After the repackaged segment is processed by the MSE SourceBuffer, the browser decodes the video and the video texture is finally rendered by the RE module using OMAF metadata. The RE module is implemented using a custom shader written in OpenGL Shading Language (GLSL) together with a three.js library (WebGL library) (three.js, 2019) which is used to implement three-dimensional graphics on the Web. Our rendering implementation is based on triangular polygon mesh objects and supports both: equirectangular and cubemap pojections. In case of a cubemap projection one cube face is divided into two triangular surfaces, while in case of an equirectangular projection, a helper class from three.js library is used to create a sphere geometry.

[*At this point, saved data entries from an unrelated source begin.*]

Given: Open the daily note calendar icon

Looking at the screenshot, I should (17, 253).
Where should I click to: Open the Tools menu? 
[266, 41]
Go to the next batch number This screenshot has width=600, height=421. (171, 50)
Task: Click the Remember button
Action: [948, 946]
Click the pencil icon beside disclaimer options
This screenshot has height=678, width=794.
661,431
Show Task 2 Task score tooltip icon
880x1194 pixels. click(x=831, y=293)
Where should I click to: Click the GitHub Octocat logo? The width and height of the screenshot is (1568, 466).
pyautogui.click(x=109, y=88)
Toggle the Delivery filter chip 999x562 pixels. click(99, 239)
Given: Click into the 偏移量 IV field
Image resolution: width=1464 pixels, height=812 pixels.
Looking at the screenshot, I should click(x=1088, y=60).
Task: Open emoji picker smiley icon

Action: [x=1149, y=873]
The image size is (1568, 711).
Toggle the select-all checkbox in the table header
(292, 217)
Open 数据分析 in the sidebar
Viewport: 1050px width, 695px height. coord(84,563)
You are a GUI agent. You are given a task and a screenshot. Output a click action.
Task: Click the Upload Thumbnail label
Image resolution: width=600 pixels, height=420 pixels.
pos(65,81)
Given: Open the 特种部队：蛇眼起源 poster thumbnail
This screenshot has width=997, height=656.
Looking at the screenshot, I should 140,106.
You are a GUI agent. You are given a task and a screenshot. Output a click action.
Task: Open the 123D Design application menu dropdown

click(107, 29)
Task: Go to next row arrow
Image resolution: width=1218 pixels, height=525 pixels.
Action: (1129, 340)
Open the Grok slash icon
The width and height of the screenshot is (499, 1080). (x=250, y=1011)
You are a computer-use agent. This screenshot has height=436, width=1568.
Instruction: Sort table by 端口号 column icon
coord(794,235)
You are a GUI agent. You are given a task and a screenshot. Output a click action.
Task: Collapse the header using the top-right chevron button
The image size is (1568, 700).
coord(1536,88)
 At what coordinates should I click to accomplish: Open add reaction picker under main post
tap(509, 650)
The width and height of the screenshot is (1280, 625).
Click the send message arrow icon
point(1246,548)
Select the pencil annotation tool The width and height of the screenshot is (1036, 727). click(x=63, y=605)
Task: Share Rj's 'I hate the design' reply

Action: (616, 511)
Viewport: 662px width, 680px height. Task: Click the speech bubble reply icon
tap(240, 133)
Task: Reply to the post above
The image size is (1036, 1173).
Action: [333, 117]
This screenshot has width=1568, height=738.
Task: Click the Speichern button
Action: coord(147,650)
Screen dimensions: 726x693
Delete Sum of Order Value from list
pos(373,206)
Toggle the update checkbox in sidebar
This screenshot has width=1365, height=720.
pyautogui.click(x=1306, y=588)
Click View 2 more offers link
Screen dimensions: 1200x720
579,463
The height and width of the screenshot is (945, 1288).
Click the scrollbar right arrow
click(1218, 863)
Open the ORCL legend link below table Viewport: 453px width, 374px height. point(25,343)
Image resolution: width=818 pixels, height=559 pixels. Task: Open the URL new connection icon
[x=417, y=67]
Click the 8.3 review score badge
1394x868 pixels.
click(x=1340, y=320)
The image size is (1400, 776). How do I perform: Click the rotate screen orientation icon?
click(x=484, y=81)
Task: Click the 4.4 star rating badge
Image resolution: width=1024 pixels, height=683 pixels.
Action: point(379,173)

Figure 3 shows three main processes used for rendering, from the decoded picture to the final result rendered on the cube. It shows an example where each face of the cube is divided into four tiles while the decoded picture is composed of 12 high-resolution and 12 low-resolution tiles. The 12 triangular surfaces of the cube as depicted in Figure 3 (c) can be represented as a 2D plane like in Figure 3 (b). The fragment shader of the RE module uses OMAF metadata to render the decoded picture correctly at the cube faces as shown in Figure 3 (b). The Region-wise Packing (RWPK) of OMAF metadata has top-left position, width, height in packed and unpacked coordinates as well as rotation of tiles for all tracks.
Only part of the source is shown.